_Data for the task_
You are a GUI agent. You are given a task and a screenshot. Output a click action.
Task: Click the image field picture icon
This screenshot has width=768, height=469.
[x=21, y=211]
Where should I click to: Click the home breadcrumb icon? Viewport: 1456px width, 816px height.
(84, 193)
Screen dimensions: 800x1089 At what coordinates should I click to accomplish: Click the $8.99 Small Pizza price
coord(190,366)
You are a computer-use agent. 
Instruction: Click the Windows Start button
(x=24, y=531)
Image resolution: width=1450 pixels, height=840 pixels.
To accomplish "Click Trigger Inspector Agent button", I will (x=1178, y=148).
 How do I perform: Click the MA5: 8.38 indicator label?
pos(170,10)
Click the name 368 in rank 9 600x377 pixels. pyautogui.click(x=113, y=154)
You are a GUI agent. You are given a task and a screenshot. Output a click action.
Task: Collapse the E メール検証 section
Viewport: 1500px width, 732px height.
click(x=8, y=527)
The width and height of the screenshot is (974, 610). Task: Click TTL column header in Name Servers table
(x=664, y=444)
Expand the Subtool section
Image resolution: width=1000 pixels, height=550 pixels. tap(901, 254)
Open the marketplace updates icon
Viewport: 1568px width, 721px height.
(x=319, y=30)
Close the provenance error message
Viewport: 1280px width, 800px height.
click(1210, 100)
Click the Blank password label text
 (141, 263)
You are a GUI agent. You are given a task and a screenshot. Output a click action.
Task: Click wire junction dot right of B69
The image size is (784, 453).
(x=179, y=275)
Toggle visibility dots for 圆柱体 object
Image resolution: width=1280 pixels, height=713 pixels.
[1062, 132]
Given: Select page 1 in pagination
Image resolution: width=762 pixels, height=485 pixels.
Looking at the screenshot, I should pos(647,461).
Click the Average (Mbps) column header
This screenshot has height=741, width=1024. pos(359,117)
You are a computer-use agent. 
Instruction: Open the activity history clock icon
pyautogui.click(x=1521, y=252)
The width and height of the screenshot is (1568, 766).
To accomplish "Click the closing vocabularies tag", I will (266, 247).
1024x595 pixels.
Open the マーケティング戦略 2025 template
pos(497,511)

_Exercise details_
The records above should be restated word for word, please.

_Solution to the problem_
You are a GUI agent. You are given a task and a screenshot. Output a click action.
Task: Click the image field picture icon
This screenshot has width=768, height=469.
[x=21, y=211]
Where should I click to: Click the home breadcrumb icon? Viewport: 1456px width, 816px height.
(84, 193)
Screen dimensions: 800x1089 At what coordinates should I click to accomplish: Click the $8.99 Small Pizza price
coord(190,366)
You are a computer-use agent. 
Instruction: Click the Windows Start button
(x=24, y=531)
Image resolution: width=1450 pixels, height=840 pixels.
To accomplish "Click Trigger Inspector Agent button", I will (x=1178, y=148).
 How do I perform: Click the MA5: 8.38 indicator label?
pos(170,10)
Click the name 368 in rank 9 600x377 pixels. pyautogui.click(x=113, y=154)
You are a GUI agent. You are given a task and a screenshot. Output a click action.
Task: Collapse the E メール検証 section
Viewport: 1500px width, 732px height.
click(x=8, y=527)
The width and height of the screenshot is (974, 610). Task: Click TTL column header in Name Servers table
(x=664, y=444)
Expand the Subtool section
Image resolution: width=1000 pixels, height=550 pixels. tap(901, 254)
Open the marketplace updates icon
Viewport: 1568px width, 721px height.
(x=319, y=30)
Close the provenance error message
Viewport: 1280px width, 800px height.
click(1210, 100)
Click the Blank password label text
 (141, 263)
You are a GUI agent. You are given a task and a screenshot. Output a click action.
Task: Click wire junction dot right of B69
The image size is (784, 453).
(x=179, y=275)
Toggle visibility dots for 圆柱体 object
Image resolution: width=1280 pixels, height=713 pixels.
[1062, 132]
Given: Select page 1 in pagination
Image resolution: width=762 pixels, height=485 pixels.
Looking at the screenshot, I should pos(647,461).
Click the Average (Mbps) column header
This screenshot has height=741, width=1024. pos(359,117)
You are a computer-use agent. 
Instruction: Open the activity history clock icon
pyautogui.click(x=1521, y=252)
The width and height of the screenshot is (1568, 766).
To accomplish "Click the closing vocabularies tag", I will (266, 247).
1024x595 pixels.
Open the マーケティング戦略 2025 template
pos(497,511)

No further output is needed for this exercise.